From 1939 to 1951, Hazra worked at Dacca University, where he rose to be the head of the Department of Sanskrit. During this period he, along with fellow faculty-member, R. C. Majumdar, aided revolutionaries fighting for Indian independence from British rule by giving them shelter in the university's Dacca Hall, where Hazra was the provost. Earlier, Hazra had qualified for the Indian Police Service but was refused appointment due to his connection with the revolutionaries.

Hazra migrated to India in 1951 and joined the Department of Post-Graduate Studies at Sanskrit College, Calcutta. There he served as the professor of Smriti and Puranas till his retirement in 1972. Hazra worked closely with the Bhandarkar Oriental Research Institute, Calcutta's Asiatic Society, Ganganath Jha Research Institute, Ramakrishna Mission Institute of Culture and the Sahitya Akademi, and collaborated with Sanskritists and historians S. K. De, R. C. Majumdar, P. V. Kane, U. N. Ghoshal, A. D. Pulaskar, V. Raghavan, Suniti Kumar Chatterji, among others. He was elected a fellow of The Asiatic Society in 1964 and later awarded its S. C. Chakravorty Medal for "outstanding contribution in Ancient Indian Language with special reference to Smriti and Purana" and its Naresh Ch. Sengupta Medal.

==Bibliography==
- Books
- Studies in the Purāṇic Records on Hindu Rites and Custom, Motilal Banarsidass, 1940.
- Studies in the Upapurāṇas, Vol I (Saura and Vaiṣṇava Upapurāṇas), Munshiram Manoharlal, 1958.
- Studies in the Upapurāṇas, Vol II (Śākta and Non-sectarian Upapurāṇas), Munshiram Manoharlal, 1963.
- Studies in the Upapurāṇas, Vol III (Ṣaiva and Gāṇapatya Upapurāṇas), unpublished, manuscript available.
- Studies in the Upapurāṇas, Vol IV, unpublished, manuscript available.
- Studies in the Upapurāṇas, Vol V, unpublished, manuscript available.
- Edited: Śava-sūtakāśauca-prakaraṇa of Bhaṭṭa Bhavadeva, Sanskrit College Research Series, 1959.
- Edited with S. K. De: Sāhitya-ratna-kośa, Part II Purāṇetihāsa-saṃgraha (An anthology of the Epics and Puranas), Sahitya Akedemi, 1959.

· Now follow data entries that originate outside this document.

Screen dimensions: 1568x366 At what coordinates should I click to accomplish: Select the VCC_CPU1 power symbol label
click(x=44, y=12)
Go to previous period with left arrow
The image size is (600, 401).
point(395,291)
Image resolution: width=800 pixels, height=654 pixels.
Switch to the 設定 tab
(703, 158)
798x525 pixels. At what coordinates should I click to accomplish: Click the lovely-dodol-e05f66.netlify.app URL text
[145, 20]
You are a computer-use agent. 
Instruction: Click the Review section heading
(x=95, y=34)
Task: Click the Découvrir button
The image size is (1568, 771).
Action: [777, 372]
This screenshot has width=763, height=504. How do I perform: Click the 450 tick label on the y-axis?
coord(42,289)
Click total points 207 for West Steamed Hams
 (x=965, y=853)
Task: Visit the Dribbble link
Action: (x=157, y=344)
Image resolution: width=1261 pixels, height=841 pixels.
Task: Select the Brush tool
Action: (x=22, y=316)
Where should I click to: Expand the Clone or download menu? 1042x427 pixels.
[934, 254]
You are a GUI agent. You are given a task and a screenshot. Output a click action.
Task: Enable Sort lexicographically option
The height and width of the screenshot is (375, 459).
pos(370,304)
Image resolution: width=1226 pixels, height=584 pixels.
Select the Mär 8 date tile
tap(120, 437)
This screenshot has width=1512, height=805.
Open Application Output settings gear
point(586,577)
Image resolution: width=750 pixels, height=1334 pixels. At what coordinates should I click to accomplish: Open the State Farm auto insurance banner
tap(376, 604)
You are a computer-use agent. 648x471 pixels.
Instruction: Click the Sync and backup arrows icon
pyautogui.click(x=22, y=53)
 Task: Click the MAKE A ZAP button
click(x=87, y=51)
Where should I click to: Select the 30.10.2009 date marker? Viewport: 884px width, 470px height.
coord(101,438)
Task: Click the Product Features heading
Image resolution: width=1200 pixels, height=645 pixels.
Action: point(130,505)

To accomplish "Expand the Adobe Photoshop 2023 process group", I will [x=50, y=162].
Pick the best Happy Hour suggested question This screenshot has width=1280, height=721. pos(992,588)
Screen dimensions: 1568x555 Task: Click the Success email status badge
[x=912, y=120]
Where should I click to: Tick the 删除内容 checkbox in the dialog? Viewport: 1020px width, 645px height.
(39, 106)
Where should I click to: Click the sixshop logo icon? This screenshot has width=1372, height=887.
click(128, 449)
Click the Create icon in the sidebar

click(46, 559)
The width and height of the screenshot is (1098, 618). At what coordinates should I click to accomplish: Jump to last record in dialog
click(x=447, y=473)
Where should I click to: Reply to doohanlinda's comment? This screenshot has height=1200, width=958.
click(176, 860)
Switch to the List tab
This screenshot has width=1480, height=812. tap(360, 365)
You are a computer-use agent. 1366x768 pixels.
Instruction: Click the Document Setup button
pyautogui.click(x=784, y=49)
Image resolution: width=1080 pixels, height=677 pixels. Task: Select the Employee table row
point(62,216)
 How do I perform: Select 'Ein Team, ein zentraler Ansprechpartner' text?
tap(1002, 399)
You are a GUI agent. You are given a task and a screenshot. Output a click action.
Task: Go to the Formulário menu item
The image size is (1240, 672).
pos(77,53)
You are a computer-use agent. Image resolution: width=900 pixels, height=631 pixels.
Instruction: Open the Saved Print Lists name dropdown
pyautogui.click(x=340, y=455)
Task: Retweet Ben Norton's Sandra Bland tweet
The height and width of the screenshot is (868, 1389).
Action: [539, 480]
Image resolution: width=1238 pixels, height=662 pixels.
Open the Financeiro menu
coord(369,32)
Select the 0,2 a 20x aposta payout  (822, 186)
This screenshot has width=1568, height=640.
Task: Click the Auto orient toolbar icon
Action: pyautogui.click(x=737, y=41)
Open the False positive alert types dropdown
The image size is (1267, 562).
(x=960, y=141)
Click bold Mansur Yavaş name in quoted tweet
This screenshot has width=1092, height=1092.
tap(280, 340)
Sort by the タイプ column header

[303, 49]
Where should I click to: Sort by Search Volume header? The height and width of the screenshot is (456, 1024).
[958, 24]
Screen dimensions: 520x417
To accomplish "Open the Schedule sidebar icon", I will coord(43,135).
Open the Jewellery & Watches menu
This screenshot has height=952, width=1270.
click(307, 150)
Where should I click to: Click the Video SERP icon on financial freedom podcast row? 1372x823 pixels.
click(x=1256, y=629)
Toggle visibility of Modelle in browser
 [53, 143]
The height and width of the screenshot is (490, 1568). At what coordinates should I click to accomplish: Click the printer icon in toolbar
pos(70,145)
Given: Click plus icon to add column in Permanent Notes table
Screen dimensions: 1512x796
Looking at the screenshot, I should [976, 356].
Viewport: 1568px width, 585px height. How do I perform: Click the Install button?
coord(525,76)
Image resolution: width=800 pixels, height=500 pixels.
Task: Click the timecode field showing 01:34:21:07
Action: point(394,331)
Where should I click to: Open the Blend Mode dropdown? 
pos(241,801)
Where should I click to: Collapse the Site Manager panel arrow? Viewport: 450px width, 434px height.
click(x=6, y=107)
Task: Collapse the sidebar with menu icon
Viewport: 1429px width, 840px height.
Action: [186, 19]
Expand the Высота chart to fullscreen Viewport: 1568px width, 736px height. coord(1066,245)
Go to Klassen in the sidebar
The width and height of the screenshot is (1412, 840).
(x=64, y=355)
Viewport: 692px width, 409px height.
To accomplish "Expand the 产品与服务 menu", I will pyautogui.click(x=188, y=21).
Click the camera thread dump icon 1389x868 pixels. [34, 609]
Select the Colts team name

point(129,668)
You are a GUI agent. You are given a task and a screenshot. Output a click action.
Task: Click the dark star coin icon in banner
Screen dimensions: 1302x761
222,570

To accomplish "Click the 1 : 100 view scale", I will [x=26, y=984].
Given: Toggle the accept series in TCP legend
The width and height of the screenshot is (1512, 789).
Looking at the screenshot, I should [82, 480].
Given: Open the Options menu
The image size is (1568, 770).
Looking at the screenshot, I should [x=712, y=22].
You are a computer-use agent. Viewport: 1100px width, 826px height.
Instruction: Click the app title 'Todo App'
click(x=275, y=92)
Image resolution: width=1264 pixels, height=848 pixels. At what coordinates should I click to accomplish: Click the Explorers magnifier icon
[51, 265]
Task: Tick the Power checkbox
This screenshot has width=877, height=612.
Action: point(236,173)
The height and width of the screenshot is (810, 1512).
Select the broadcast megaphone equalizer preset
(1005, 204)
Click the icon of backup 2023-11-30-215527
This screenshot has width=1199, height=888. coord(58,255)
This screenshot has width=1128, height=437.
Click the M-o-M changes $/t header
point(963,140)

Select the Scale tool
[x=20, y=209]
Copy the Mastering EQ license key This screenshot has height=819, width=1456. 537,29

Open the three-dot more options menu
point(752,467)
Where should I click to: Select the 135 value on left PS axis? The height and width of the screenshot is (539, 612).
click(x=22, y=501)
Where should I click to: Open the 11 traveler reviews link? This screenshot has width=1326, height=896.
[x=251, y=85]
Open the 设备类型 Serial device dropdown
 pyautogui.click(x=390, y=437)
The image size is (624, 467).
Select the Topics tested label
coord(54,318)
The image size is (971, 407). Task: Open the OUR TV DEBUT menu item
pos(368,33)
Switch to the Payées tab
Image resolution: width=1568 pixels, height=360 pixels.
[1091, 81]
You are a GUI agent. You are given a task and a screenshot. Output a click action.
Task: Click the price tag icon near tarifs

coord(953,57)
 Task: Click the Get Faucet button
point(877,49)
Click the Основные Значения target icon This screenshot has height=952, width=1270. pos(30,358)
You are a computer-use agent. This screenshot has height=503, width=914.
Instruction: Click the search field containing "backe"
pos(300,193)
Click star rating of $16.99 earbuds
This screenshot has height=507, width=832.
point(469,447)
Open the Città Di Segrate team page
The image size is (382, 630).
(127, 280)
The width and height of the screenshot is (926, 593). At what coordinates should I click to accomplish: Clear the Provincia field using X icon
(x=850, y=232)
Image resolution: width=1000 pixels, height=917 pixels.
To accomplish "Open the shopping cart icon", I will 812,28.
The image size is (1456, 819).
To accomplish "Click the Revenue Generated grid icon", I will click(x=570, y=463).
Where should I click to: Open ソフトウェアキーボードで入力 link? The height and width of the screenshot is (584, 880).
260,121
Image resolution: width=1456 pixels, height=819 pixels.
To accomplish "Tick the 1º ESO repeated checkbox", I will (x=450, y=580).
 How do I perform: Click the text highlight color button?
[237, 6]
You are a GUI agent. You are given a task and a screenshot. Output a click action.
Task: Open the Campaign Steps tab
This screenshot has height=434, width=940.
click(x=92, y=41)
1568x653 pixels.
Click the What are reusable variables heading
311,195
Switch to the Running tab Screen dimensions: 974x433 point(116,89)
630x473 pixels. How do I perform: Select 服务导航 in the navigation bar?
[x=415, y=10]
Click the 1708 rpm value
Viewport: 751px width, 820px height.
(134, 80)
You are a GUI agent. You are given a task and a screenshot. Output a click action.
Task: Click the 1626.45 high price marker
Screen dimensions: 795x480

- Edited with S. K. De, U. N. Ghoshal, A. D. Pulaskar: The cultural heritage of India, Volume II, Ramakrishna Mission Institute of Culture, 1962.
- Edited: Kṛtya-Tattvārṇava, Part 1, Asiatic Society, Calcutta, 1975.
- Kṛtya-Tattvārṇava, Part 2, unpublished.
- Rise of Epic and Purāṇic Rudra-Śiva Or Śiva Maheśvara
- Studies in Smr̥ti Śāstra
- Rudra in the R̥g-Veda
- The Problems relating to the Śiva-purāṇa
- Collected research articles
- Dr. R. C. Hazra Commemoration Volume, Part I (Puranic and Vedic Studies), All-India Kshiraj Trust, 1985; incomplete.
- Dr. R. C. Hazra Commemoration Volume, Part II (Dharmaśāstra, Sanskrit literature, Vyākaraṇa), unpublished.